XXVIII
A veces me pregunto qué sería del Baloncesto sin los entrenadores. Y al rato, no sin sentirme algo culpable, nada negativo resuelvo. Se me antoja al contrario tan fascinante el desenlace como un mundo donde el hombre no tuviera que comer.
Liberar al juego del gobierno de un solo individuo no es, como se apresura a creer, adentrarlo en las cavernas del caos, sino que, preservando el reglamento y los jueces, el Baloncesto sin entrenadores habría sido exclusiva cosa de jugadores, libre selección natural. Y aquellos que despuntaran en la dirección de los destinos, quienes organizaran los turnos y ausencias, los depositarios en definitiva del mando y liderazgo en el grupo, serían simplemente los más aptos para ello. Quiero creer que todo abuso sería corregido por las decisiones del común y no, como hasta ahora, por las de un solo tipo que ni siquiera juega. Sé que todo esto resulta una herejía. ¿Y acaso no lo es pensar que sin ellos el juego sería imposible o cosa de disminuidos?
Que nadie tergiverse el mensaje. No es mi intención liquidar a quienes admiro más que lamento. Pero me seduce imaginar qué inescrutables rumbos habría tomado el Baloncesto si, huyendo de la prisión táctica del capitán, fuera navegando a la deriva del vasto océano donde los jugadores pujar, sobrevivir al naufragio por obra de lo espontáneo y lo humano, en igual silvestre sentido que a todos nos cautivó alguna vez en la calle.

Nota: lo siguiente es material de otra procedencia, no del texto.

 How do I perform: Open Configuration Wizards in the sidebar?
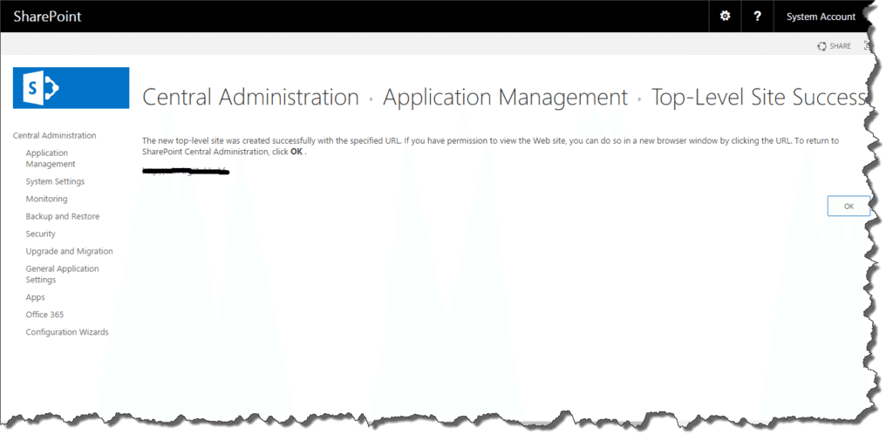67,332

Pienso que esa tolerable anarquía habría dado, sobre la misma topografía de competición que conocemos, experiencias más gratas de que lo cupiéramos imaginar. Porque, si los mejores equipos que la Historia dio lo fueron bajo el influjo de una diversa represión –obra de los técnicos–, qué grado de excelencia no cabría concebir para aquellos campeones que lo fueran en completa libertad.